Shaniah Card found herself, at 14, with an 8-month-old child and no clear path forward in her studies at East Valley High School.
“I was very stuck,” Card, now 22 and a mother of four, said Friday. “I felt like education wasn’t important. I felt like nobody knew what I was going through, especially being a teen mom.”
Card met Shauna Edwards through a nonprofit called Young Lives that helps young women like her, who number in the hundreds in Spokane County, navigate their high school careers while also being moms. Now, Card is joining forces with Edwards and others to establish Spokane’s third charter school, which would bring all the services teen parents need to excel in school and in child-rearing under one roof.
Lumen High School received unanimous certification this week from the board of directors of Spokane Public Schools, who praised its organizers for finding a specific need in the community and pitching an alternative school that would meet it. Lumen hopes to open its doors in August 2020.
“Ten years ago, when I started, every district had a little day care in their alternative school for students that were parenting,” Edwards said. “For several reasons, those programs went away and didn’t come back.”
Teen pregnancy rates in Spokane County declined during that period, according to data from the Spokane Regional Health District. But in 2016, the most recent year for which data are available, the rate remained well above those in the county and in Washington state, standing at 39 pregnancies per 1,000 female teensages 15 to 19.
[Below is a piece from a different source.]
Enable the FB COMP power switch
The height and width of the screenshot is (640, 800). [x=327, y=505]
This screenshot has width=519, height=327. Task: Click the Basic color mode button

Card is working on designing programs for the new school, which has yet to select a site but hopes to set up shop near downtown to be close to bus routes and other services, Edwards said. Teen parents need day care, which the school will provide on-site, but also access to dental and medical care that won’t require them to leave the classroom for appointments or decide not to show up for school on those days, Card said.
“The needs are very circumstantial,” she said. “It’s different for everybody.”
Card didn’t get much support at home, she said, and needed to work to support her children, so she stopped working on passing the GED test.
She stayed in homeless shelters for a while, including one where she had to choose which child she would bring into the shelter with her, as organizers would only allow young parents to stay with one child.
“I would get a job, and then I would have to leave it because I had to get my GED,” Card said. “I want to go to college.”
During this time, she lost a job as a peer counselor because she hadn’t completed high school. The goal with Lumen, Edwards said, was to pair educators who understand the challenges of parenthood with students in a smaller setting for more individualized attention.
“I think our goal would be to help our students be successful,” she said. “What that means for them and their current situations will be different for each student.”
Success could be measured quickly. A January 2018 study from the nonprofit research organization Child Trends reported that just 53% of women in their 20s who had their first child as a teenager received a traditional high school diploma. For non-mothers, that figure is 90%.
Lumen’s board of directors and their nonprofit partners, which include the northeast Spokane Zone project, Gonzaga University and the Bite 2 Go emergency food program, crafted their pitch to Spokane Public Schools based on the state’s 2013 voter-approved law authorizing charter schools.
The board, which governs the only school district in the state that authorizes charter schools, is encouraged under the law to prioritize schools that serve “at-risk student populations,” even though under state law any student may apply and must be considered for enrollment at a charter school.
“This is a well-planned, well-thought-out and much-needed program,” school board member Deana Brower said before casting a vote to authorize the new school.
“This is in line with the reason we authorize charter schools, and you found such a clear and compelling need,” added Mike Wiser, another board member.
Lumen, named because organizers hope to shine a light on the path toward education for teen parents, will receive much of its funding from the state based on a per-pupil formula, Edwards said.
The school hopes to reach enrollment of 120 students by the 2024-25 school year, joining Pride Prep and the Spokane International Academy as the third charter school authorized by the district.
Card said she’s eager to help students who now, like her eight years ago, may not know what their next step is toward an education and a better life for their young families.
“Just what I’ve gone through, I feel like maybe somebody else won’t have to go through as much as I went through,” she said. “I just wish Lumen was open when I was struggling.”